The day after the attacks, Dr. Williams was stopped in the street by a young man who turned out to be an airline pilot and a Catholic. He wanted to know what God was doing when the planes hit the towers. Williams struggled to respond with his normal eloquence.

“What do you say? The usual fumbling about how God doesn’t intervene, which sounds like a lame apology for some kind of ‘policy’ on God’s part, a policy exposed as heartless in the face of such suffering? Something about how God is there in the sacrificial work of the rescuers, in the risks they take? I tried saying bits of this, but there was no clearer answer than there ever is. Any really outrageous human action tests to the limit our careful theological principles about God’s refusal to interfere with created freedom” (7-8).

This is one of the things I’ve been chewing on recently. Because the truth is that barely a week passes without some comparable horror perpetrated by humans against one another. Thousands die every week from car bombs, suicide attacks, war and conflict-induced famine. Not to mention the tremendous manmade environmental catastrophes like oil spills or nuclear meltdowns. In the face of all these events, does our theology match up? Do we have the sort of relationship with God that can withstand a world gone awry? Are we prepared to accept the reality that God doesn’t casually step in to solve all of our problems, big and small? Are we prepared to trust a God who doesn’t intervene to halt every evil choice or action, but created a world in which evil must be confronted, suffered, and healed through the patient embodiment of love and prayer? Are we prepared to take responsibility for the ways in which we participate in the sin and suffering in this world, rather than just blaming it all on God?

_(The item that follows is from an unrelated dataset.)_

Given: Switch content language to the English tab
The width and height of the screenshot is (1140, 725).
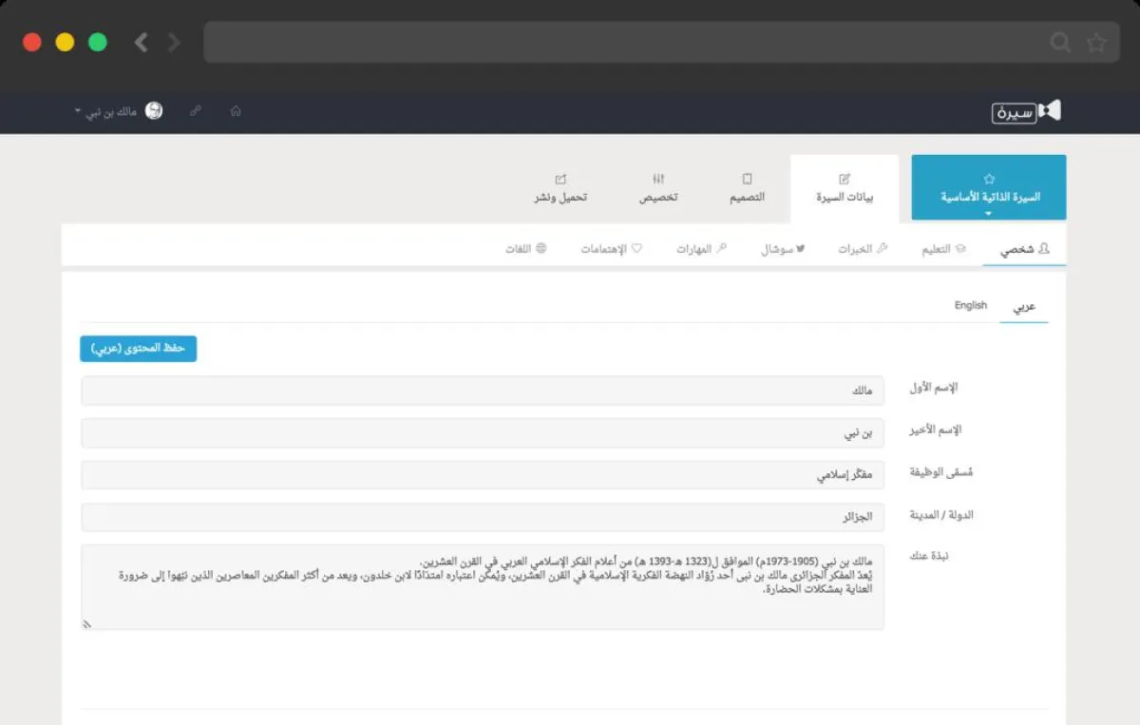Looking at the screenshot, I should pyautogui.click(x=970, y=306).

Williams writes that the pilot was shaken by the thought that he “might be committed to a God who could seem useless in a crisis.” How many of us, sitting by the bedside of a loved one or staring at the television in disbelief at some new disaster, have thought something similar? The humbling, challenging truth is that God doesn’t always act according to our wishes. “My ways are not your ways, nor my thoughts your thoughts,” says the Lord through the prophet Isaiah. And though it is painful to accept at times, there is power in knowing that God does not cater to our, or any other agenda.

On this anniversary, there are no easy lessons or answers for us to glean. As Christians we should always be wary of those who seem to have easy answers to questions like these. Instead we turn to a God who, in ways far beyond our understanding, loves this broken and sinful world, and us, the broken and sinful people who poulate it. We don’t know how or why, we just believe it to be true. For now, that will have to be enough.